Easy to encourage the floppies really, the firm merely says
to its customers: we offer faster/discounted services if
your correspondence/orders/trouble reports etc are filed
with us on floppy, not paper.
These days we have modems & ISDN, that makes life much
easier for the illicit export of data from your computer,
unknown to owner of computer, merely bury a few extra bits of
data in the stream of legitimate data when connections are
established by the user !
User Names
MS-DOS didn't have the concept of user names, so it would
have been hard to include your name easily, (but I bet for
instance that the name Fred Smith appears more than any other
name on files on a computer owned by Fred Smith, & can be
scanned for in the background: So even with DOS, although you
don't know the name of the owner of the computer using the
software being monitored, you (the spy company) can take a
pretty good automated guess!).
Now Microsoft have I believe finally introduced more
personalisation to computers with Win98, so there's more
information easily available to export. (BTW Decent operating
systems (such as Unix etc) had personalised login names over
a decade before MS-DOS was ever available, the problem lies
not in the local (PC) collection of personal information, but
in the export (floppy & modem)).
HTML
Another example of people giving away more information than
they realise, is web pages:
Web HTML files produced by web page composer programs often
contains extra information such as author name, editor
program name, last edit date etc. information doesn't show
up when viewed with a web browser, but is plainly visible
in a text editor. Embarrassing if it says (to to quote an
actual example)
meta name="GENERATOR" content="Microsoft Front-Page
2.0
unless you have a software licence for that product)
Other examples of security concerns include "cookie files"
& browsers in general.
What Can You Do ?
- Lie to your computer, tell it your name is Napoleon
Bonaparte, tell web registration servers a pack of lies,
'cos they're their to serve their masters, not you :-)

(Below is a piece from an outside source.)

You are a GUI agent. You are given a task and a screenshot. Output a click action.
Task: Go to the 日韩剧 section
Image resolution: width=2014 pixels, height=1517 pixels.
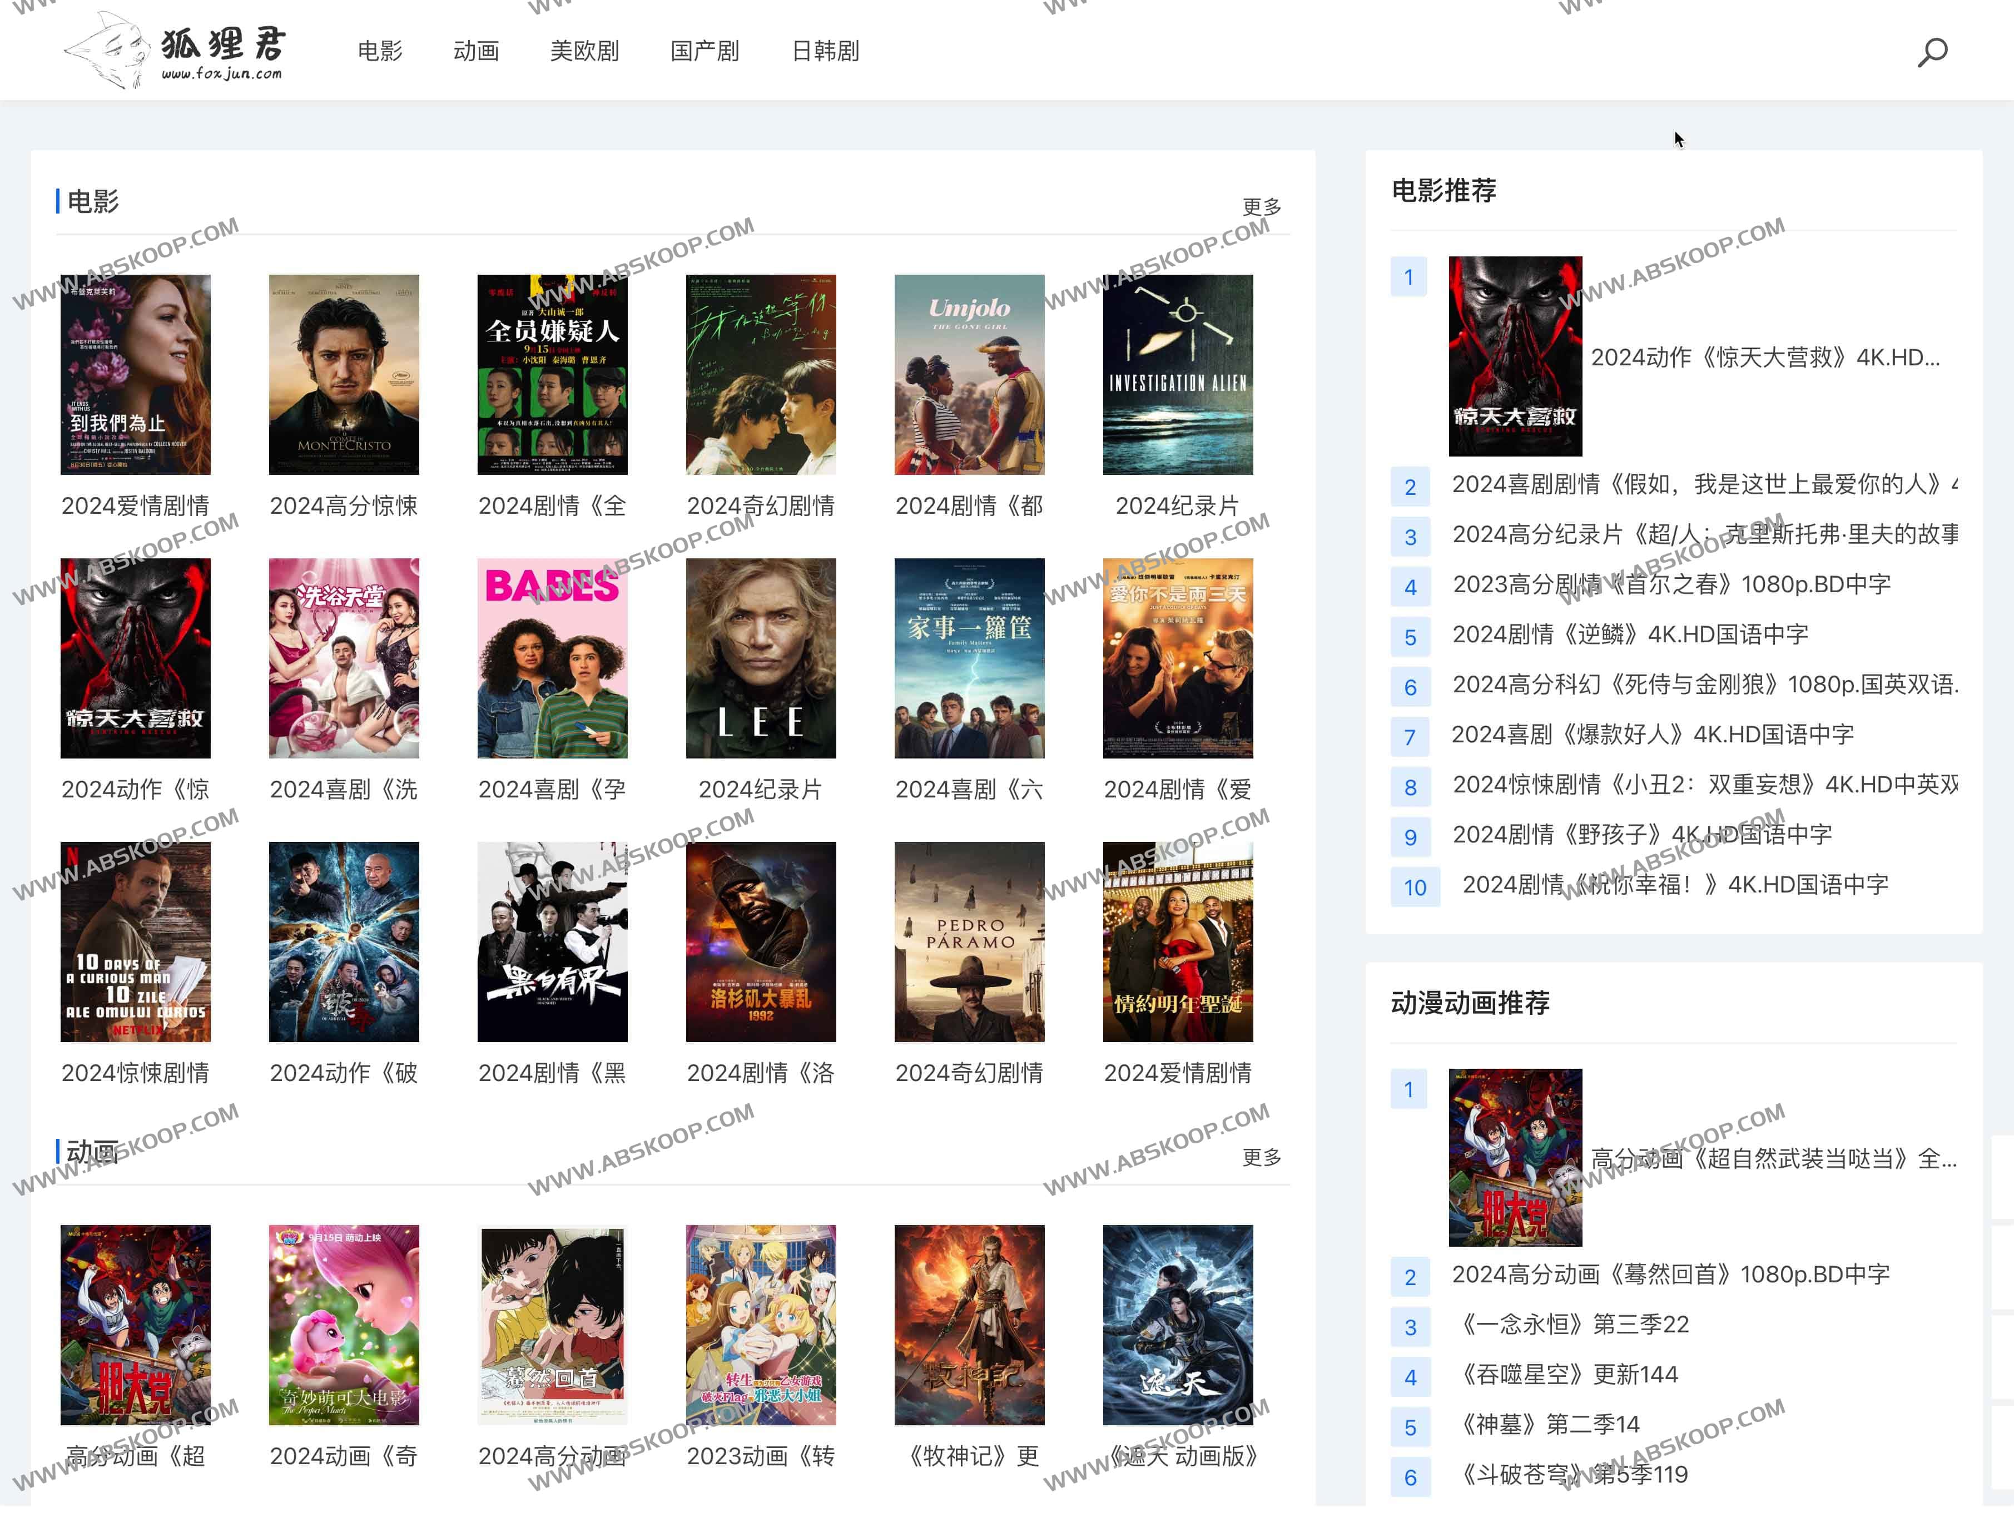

- If you catch a program up to illicit tricks, tell the
editors of computer magazines (bear in mind where their
advertising revenue comes from though).
- In Britain, British Telecom used to prosecute phone
piracy under the rather arcane law of "Stealing Post Office
Electricity". I presume any software package sold to you as
an editor, that lengthens your call by smuggling out even
one byte of information, is guilty of stealing Your
electricity (ie phone bill), & as such you could
prosecute the software vendor. In many countries, there
will also be extra laws granting you right to privacy.
- Switch to Free Software: Then
you will have no licencing worries, & won't care who
knows what software you use. You'll also usually have
access to source code, so you (or some friend or firm you
trust) can check & see what information is being
possibly hidden & or sent.
- https://www.torproject.org/